Existen películas que van mucho más allá de lo que la etiqueta “película” puede llegar a implicar. Son más bien objetos cinematográficos cuyo diseño y ejecución nos obligan precisamente a replantearnos las mismísimas bases sobre las que se cimienta nuestro conocimiento fílmico.

Existen experimentos tan irrepetibles que, efectivamente, solo se puede acceder a ellos en contadísimas ocasiones.

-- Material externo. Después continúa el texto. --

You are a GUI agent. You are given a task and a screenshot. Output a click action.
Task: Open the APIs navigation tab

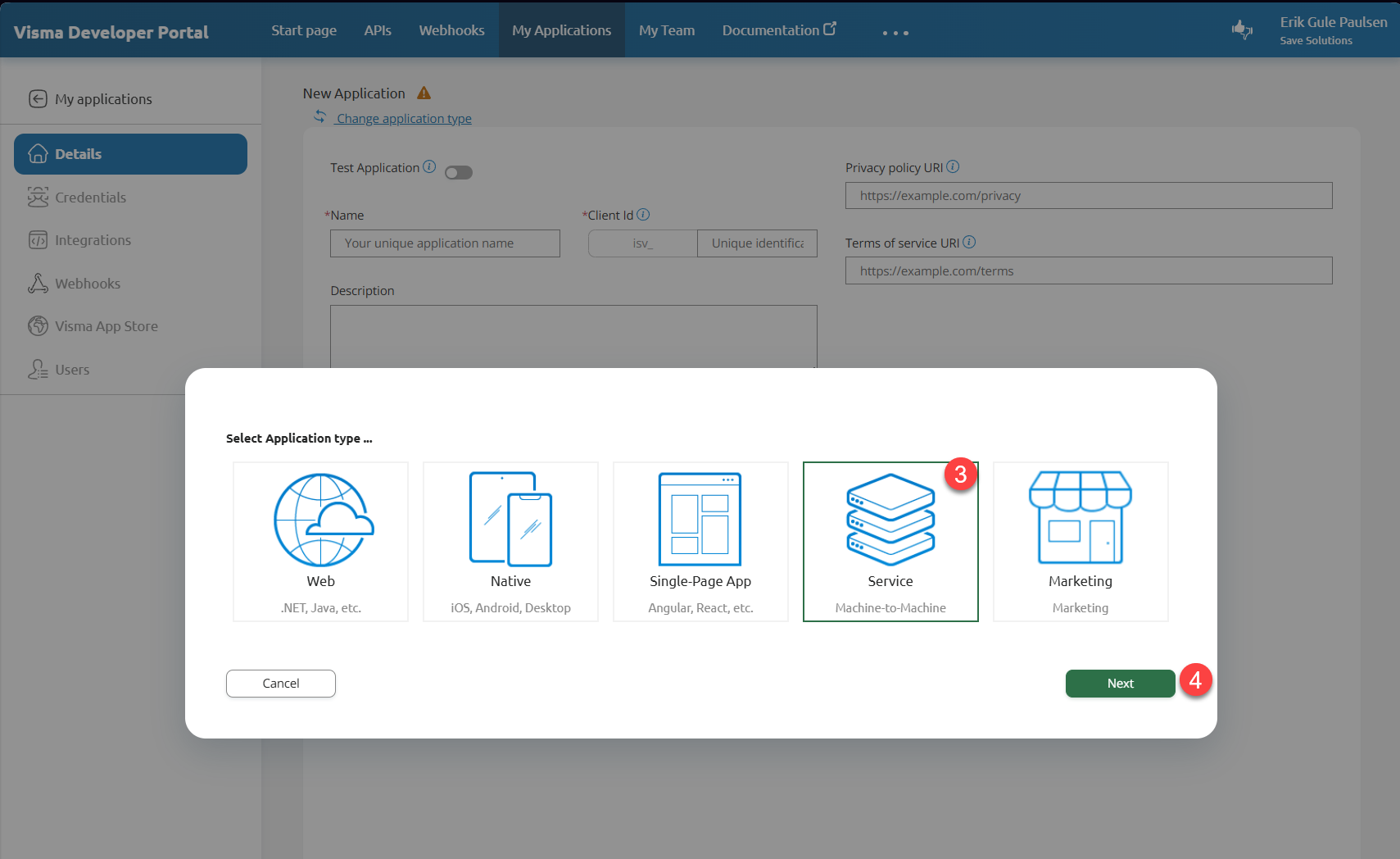[378, 30]
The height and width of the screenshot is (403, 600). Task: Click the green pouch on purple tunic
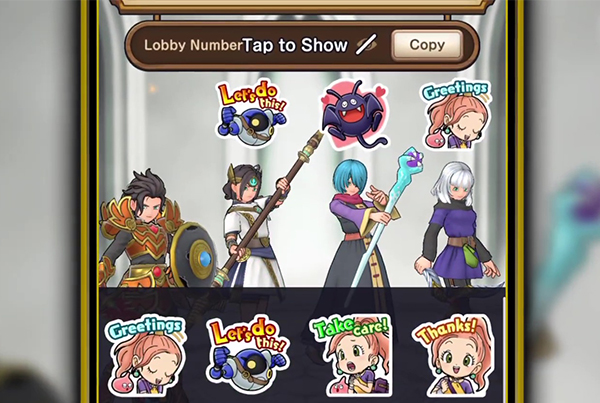[470, 255]
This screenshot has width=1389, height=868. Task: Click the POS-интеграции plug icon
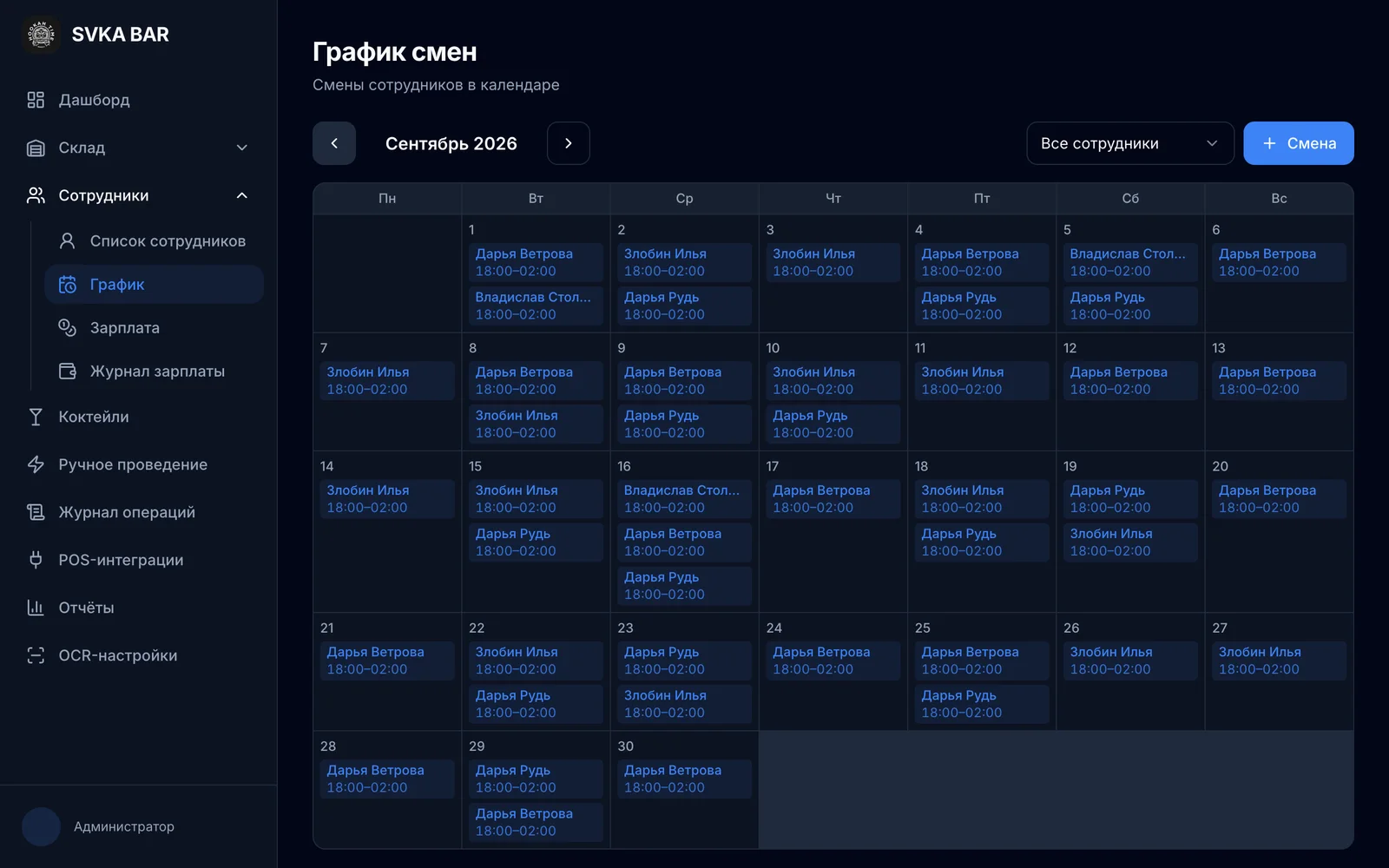[36, 560]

A mí me tocó descubrir “La flor”, de Mariano Llinás, en el Festival de Cine de Locarno del año 2018, una edición en la que el equipo de programadores se dedicó a anunciar, por tierra, mar y aire, que había logrado meter en el Concurso una obra de más de 13 horas de duración.

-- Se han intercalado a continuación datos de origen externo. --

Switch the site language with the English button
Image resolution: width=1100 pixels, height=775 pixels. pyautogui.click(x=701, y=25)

Con ello, se llevaría al límite las ya de por sí abarrotadas parrillas festivaleras, pero también la capacidad de atención de un espectador que por mucho que estuviera entrenado (en ese mismo certamen se había proyectado la exquisita “Happy Hour”, de Ryûsuke Hamaguchi, cinta de más de 5 horas disponible, por cierto, en Filmin), ahora se enfrentaba a un reto tan descomunal como el ego de su autor, reputado guionista argentino que volvía a la dirección después de “Historias extraordinarias”, propuesta que ya llegaba a la friolera de 4 horas de metraje.

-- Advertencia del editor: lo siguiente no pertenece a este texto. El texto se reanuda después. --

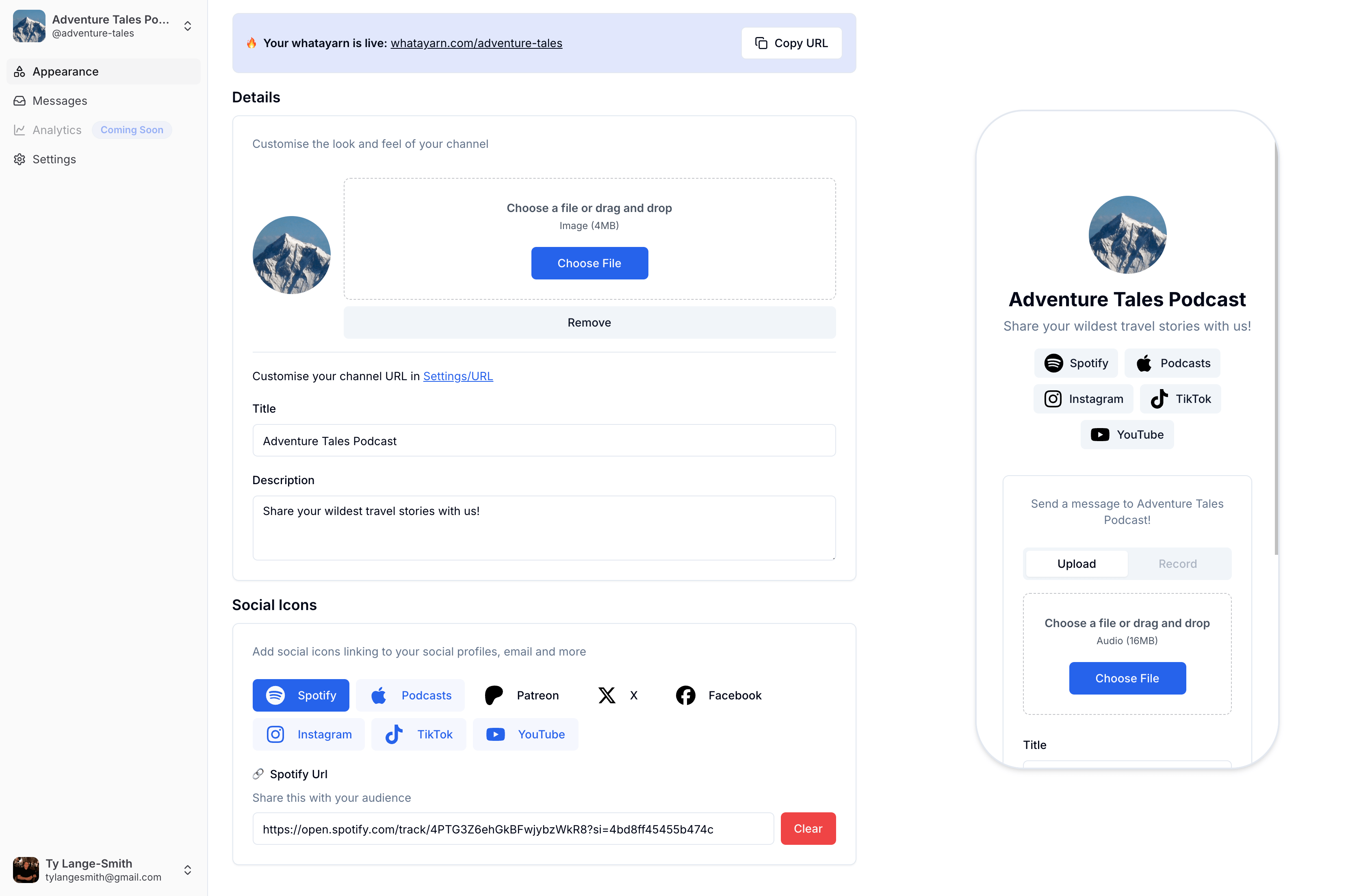Click the Remove image button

En estas que el genial Mariano Llinás subió al escenario para presentar “La flor”, una película que en realidad eran seis. Una flor que se abría y nos mostraba todos sus pétalos, protagonizados todos ellos por el mismo cuarteto de actrices. Una odisea que nos iba a llevar por muchas de las formas a través de las cuales se ha mostrado el milagro cinematográfico: la serie B, el musical, el drama de época, el fantástico, el thriller de espías...

Todo parecía posible, y a la práctica, todo lo acababa siendo. El cine se mostraba como una bestia incontenible. Como una avalancha de ideas canalizadas por un guion tan genial, que muy seriamente debería ser considerado como firme candidato al Premio Nobel de Literatura. Como casi siempre en los textos donde Llinás dejaba su sello, se repetía aquí el misterioso y mágico efecto de esas historias que parecía que nos llevaban por un camino... pero que de repente daban un giro brusco hacia lo desconocido.

El desconcierto se juntaba así con la más absoluta fascinación... y ya de paso, con la frustración de saber que esta «flor» se iba a marchitar. La idea de origen era esta: tanta grandeza solo podía caber en una pantalla grande. O sea, en festivales, y a lo mejor en alguna filmoteca o sala especialmente concebida para albergar las apuestas más arriesgadas del cine de autor. Y así fue mi relación con “La flor”, como un permanente suspiro por aquello que vi una vez... y que seguramente no volvería a ver nunca jamás. Hasta que llegó la crisis por el coronavirus, y Mariano Llinás decidió compartir tamaña joya con toda la humanidad. Por aquello de hacer más llevadero el confinamiento; para celebrar la inmensidad del séptimo arte, ahora desde nuestros hogares. “La flor” ronda estos días por Filmin; la experiencia cinematográfica más colosal de los últimos años está por fin a nuestro alcance. En este sentido: bendita clausura.